Source Pravda.Ru

Dolly dead, controversy goes on

By Anastasia Tomazhenkova: Dolly, a female sheep, was the first mammal to be cloned from an adult somatic cell, using the process of nuclear transfer.Dolly has lived and died, but discussions about her creation rumbles on.

A government office received a petition demanding one of the scientists involved in the project be stripped of his knighthood.

The petition, initiated by molecular biologist Prim Singh, contends that professor Ian Wilmut "may have conspired with others to obtain advantage and honor to which he is not entitled," according to a report in Times Higher Education. The petition reportedly was addressed to Queen Elizabeth II.
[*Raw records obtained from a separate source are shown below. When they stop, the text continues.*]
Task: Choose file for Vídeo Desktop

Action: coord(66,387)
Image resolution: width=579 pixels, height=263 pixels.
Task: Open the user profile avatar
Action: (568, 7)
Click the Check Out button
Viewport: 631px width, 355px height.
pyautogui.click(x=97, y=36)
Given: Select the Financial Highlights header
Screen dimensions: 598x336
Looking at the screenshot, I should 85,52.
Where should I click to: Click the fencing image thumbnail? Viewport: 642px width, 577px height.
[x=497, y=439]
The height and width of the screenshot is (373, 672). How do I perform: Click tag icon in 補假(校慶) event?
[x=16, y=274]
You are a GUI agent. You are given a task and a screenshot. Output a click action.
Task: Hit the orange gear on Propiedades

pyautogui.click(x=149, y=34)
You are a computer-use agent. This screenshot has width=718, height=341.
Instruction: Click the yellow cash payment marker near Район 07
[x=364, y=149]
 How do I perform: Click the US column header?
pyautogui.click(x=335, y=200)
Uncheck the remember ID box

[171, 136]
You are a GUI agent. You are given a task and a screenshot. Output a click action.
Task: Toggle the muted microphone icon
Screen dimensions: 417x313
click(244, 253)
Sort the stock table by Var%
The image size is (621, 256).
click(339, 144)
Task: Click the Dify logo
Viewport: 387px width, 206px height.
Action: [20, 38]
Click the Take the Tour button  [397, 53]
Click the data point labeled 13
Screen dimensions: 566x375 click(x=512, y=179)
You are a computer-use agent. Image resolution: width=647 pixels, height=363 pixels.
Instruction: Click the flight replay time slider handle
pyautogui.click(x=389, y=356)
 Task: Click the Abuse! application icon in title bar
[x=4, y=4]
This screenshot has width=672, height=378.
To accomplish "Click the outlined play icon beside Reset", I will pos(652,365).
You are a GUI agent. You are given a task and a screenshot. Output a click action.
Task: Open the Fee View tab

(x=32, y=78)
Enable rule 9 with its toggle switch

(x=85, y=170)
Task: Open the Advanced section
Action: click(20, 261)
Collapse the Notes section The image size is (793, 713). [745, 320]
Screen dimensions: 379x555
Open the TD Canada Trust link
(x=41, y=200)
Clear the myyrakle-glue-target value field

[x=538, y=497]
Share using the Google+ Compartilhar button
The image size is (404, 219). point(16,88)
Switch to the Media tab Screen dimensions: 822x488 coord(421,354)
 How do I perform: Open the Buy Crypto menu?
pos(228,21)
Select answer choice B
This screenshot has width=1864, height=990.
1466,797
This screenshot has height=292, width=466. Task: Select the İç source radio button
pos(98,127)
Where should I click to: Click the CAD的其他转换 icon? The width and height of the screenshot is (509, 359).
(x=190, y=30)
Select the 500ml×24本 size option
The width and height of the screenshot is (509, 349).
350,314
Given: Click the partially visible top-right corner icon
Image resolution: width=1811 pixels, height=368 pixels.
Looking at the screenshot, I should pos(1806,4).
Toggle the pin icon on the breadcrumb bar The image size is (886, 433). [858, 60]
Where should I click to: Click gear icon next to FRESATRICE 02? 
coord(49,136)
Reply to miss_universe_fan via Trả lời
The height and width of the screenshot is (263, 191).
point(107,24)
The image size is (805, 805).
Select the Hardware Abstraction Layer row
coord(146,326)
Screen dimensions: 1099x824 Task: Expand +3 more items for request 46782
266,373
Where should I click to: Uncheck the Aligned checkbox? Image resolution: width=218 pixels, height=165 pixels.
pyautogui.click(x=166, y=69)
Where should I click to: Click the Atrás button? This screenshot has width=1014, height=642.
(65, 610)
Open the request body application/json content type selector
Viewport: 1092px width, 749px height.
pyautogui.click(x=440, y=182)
"It was referred to us from the palace, and we will get back to the author in due course," said a spokeswoman at the Cabinet Office, who spoke anonymously in line with government policy.

The Cabinet Office coordinates the award of knighthoods and lesser honors to distinguished citizens.

Dolly was created at the Roslin Institute in Edinburgh and born in 1997. Dolly died in 2003.

After cloning was successfully demonstrated by Dolly's creators, many other large mammals have been cloned, including horses and bulls. Cloning is now considered a promising tool for preserving endangered species. Most animal conservation professionals point out that cloning does not alleviate the problems of loss of genetic diversity and habitat, and so must be considered an experimental technology for the time being, and all in all would only rarely be worth the cost, which on a per-individual basis far exceeds conventional techniques such as captive breeding or embryo transfer.

The petition was also signed by three other former employees of the Roslin Institute: Jeremy Brown, now at the Children's Hospital Oakland Research Institute in California; Pauline Ward, a former bioinformatician at Roslin; and Douglas Currie, now managing director of Roslin Nutrition.

Singh, who now works at the Borstel Institute in Liebniz, Germany, won an unfair dismissal case against the institute in 2006. But his allegations against Wilmut, including a charge of racial discrimination, were all dismissed.

Wilmut reportedly testified at the tribunal that a colleague, Keith Campbell, deserved 66 percent of the credit for Dolly.

Times Higher Education quoted Singh as saying Wilmut had "admitted he isn't the brains behind Dolly, and to then go on and award him a kinghthood reflects very badly on Scottish science."

Wilmut, currently the director of the Scottish Center for Regenerative Medicine at Edinburgh University, issued a statement saying the petition did not "accord with any of the evidence led at the employment tribunal and in relation to which a full judgment was issued," Times Higher Education reported.